### ACTION ITEM
All lines from the one containing "Given: Open the 索尼(SONY) brand entry" through the end of the entries below should appear in the answer exactly, with no others.

Pixel coordinate grounding data
%%

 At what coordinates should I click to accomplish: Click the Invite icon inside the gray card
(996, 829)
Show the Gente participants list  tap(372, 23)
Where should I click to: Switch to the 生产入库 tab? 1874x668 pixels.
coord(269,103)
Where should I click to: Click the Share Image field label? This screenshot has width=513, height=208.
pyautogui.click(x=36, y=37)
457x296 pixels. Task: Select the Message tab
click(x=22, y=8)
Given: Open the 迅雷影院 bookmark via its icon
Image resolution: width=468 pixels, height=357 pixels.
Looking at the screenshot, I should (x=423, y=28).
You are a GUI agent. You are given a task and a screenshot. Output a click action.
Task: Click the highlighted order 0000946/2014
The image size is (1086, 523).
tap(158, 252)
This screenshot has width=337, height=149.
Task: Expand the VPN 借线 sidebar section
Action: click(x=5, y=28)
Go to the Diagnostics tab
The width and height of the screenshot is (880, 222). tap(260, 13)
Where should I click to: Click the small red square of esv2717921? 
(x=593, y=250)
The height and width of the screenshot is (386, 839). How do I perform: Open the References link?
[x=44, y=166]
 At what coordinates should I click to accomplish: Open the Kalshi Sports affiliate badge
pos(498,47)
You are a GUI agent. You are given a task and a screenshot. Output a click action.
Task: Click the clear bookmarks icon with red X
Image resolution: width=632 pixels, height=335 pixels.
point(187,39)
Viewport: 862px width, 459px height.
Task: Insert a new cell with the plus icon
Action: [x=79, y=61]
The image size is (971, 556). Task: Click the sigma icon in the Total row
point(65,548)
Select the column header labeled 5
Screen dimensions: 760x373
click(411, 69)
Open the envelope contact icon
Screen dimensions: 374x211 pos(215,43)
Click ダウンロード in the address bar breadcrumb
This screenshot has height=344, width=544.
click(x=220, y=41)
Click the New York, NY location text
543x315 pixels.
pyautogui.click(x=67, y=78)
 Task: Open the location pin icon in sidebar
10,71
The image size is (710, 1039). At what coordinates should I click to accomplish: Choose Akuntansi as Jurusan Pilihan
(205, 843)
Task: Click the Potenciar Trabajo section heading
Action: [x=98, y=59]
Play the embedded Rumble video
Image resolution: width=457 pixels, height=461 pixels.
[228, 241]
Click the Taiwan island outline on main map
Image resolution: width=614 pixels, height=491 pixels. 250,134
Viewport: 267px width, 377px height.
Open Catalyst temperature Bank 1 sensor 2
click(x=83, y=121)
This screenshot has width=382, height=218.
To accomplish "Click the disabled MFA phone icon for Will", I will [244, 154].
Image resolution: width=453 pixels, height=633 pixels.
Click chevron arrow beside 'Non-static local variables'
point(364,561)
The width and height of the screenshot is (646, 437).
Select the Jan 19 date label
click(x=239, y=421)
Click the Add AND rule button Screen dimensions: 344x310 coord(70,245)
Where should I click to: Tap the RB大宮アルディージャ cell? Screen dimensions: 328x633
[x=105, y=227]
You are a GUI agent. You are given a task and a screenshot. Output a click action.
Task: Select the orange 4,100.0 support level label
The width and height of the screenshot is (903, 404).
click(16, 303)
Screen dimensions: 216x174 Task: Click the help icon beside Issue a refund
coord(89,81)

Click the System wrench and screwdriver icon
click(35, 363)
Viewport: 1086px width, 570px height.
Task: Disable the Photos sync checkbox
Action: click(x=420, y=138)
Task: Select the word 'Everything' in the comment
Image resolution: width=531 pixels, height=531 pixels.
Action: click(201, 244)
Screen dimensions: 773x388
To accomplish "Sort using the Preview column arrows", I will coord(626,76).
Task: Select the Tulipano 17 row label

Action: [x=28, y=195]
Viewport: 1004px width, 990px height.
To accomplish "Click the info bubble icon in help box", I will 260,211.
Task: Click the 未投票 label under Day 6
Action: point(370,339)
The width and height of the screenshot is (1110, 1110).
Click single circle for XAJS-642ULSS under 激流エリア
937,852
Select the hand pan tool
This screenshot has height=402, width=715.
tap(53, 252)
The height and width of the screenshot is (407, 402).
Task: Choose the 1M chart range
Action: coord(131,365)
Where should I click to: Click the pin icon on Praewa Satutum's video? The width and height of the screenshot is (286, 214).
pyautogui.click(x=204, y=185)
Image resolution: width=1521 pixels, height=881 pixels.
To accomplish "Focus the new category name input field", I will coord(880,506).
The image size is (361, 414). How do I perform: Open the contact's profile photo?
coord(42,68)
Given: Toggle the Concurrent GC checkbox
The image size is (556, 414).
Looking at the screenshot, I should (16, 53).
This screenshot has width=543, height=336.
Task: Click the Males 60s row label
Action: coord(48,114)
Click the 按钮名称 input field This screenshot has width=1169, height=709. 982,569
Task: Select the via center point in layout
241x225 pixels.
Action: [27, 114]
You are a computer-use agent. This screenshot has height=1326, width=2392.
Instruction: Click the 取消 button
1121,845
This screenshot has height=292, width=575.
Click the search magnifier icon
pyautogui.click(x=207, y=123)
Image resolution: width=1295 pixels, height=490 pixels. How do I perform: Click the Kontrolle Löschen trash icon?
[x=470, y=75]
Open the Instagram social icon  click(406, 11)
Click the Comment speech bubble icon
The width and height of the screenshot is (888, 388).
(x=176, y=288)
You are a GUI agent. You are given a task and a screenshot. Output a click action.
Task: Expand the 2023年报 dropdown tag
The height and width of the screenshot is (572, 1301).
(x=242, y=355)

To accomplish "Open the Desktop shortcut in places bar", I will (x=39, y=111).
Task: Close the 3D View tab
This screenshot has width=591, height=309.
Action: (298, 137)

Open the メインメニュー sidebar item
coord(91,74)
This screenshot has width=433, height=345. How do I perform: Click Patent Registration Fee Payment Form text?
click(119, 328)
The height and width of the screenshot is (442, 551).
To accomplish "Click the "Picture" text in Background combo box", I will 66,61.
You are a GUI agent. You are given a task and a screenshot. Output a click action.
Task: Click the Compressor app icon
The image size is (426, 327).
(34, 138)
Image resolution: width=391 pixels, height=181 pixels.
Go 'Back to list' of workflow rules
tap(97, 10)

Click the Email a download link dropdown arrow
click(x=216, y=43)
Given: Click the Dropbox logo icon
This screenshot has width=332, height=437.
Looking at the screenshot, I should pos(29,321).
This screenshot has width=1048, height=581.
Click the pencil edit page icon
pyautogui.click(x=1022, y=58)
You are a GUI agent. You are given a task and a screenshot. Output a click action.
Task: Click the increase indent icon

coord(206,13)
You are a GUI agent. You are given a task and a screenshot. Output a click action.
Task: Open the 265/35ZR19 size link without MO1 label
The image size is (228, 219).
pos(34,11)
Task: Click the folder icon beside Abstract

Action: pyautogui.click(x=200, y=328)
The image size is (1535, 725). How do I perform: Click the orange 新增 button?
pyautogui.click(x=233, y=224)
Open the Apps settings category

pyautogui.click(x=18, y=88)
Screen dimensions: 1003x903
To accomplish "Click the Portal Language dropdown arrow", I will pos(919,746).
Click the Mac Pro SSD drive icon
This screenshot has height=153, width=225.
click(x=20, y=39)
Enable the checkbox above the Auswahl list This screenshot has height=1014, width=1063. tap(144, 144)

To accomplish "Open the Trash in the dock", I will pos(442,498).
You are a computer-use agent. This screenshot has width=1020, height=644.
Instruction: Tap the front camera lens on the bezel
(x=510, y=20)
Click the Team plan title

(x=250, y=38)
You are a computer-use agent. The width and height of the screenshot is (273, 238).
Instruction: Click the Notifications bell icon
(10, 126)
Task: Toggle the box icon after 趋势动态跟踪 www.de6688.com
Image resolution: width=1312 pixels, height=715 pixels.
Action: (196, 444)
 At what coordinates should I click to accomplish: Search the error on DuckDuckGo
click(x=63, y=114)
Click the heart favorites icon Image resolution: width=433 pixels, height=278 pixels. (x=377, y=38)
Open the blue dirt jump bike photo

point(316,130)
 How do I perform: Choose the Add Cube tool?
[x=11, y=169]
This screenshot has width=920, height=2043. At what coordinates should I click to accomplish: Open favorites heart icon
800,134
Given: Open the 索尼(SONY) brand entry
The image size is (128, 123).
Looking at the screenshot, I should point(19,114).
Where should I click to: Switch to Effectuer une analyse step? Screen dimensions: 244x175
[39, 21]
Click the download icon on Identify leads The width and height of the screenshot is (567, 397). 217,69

%%

### ANSWER TO THE EXERCISE
Given: Open the 索尼(SONY) brand entry
The image size is (128, 123).
Looking at the screenshot, I should point(19,114).
Where should I click to: Switch to Effectuer une analyse step? Screen dimensions: 244x175
[39, 21]
Click the download icon on Identify leads The width and height of the screenshot is (567, 397). 217,69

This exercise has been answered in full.